Large Language Models (LLMs) are increasingly being used to support scientific discovery. In chemistry, tasks such as reaction prediction and structure elucidation require reasoning about the structures of molecules. As such, LLM-based systems for chemistry must interact reliably with molecular structures. Most previous studies of LLMs in chemistry have used SMILES strings or IUPAC names as molecular representations; however, the suitability of these formats has not been systematically assessed. In this work, we introduce MolJSON, a novel molecular representation for LLMs, and systematically compare it with five common chemical formats. We evaluated each representation with GPT-5-nano, GPT-5-mini, GPT-5, and Claude Haiku 4.5 using a set of 78,045 questions spanning translation, shortest path, and constrained generation reasoning tasks. We observed substantial variation across representations in the ability of LLMs to interpret and generate molecular graphs, with MolJSON consistently outperforming existing formats. On translation tasks, GPT-5 achieved 71.0% accuracy when converting IUPAC names to MolJSON, compared with 43.7% when converting the same inputs to SMILES. For constrained generation, GPT-5 reached 95.3% accuracy generating MolJSON, compared with 76.3% for IUPAC and 64.0% for SMILES. As an input format for shortest-path reasoning, GPT-5 successfully answered 98.5% of questions with MolJSON, compared with 92.2% for SMILES and 82.7% for IUPAC, whilst also using fewer reasoning tokens. We observed systematic errors associated with atom count and ring complexity for SMILES strings and IUPAC names, whereas MolJSON was more robust to these failure modes. Our results show that the choice of molecular representation has a material impact on LLM performance, and that explicit molecular graph schemas, such as MolJSON, are a promising direction for LLM-based systems in chemistry.

Editorial analysis

A structured set of objections, weighed in public.

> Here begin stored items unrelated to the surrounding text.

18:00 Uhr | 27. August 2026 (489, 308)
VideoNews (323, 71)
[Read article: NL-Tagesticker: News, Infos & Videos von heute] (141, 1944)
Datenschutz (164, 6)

Desk editor's note, referee report, simulated authors' rebuttal, and a circularity audit. Tearing a paper down is the easy half of reading it; the pith above is the substance, this is the friction.

Axiom & Free-Parameter Ledger

0 free parameters · 0 axioms · 1 invented entities

The central claim rests on the empirical observation that an explicit graph schema improves LLM performance; no free parameters are fitted, no new physical entities are postulated, and the only background assumptions are standard LLM evaluation practices.

invented entities (1)
  • MolJSON no independent evidence
    purpose: Structured JSON schema for molecular graphs intended as LLM input
    New format introduced in the paper; independent evidence is the performance numbers on the three tasks.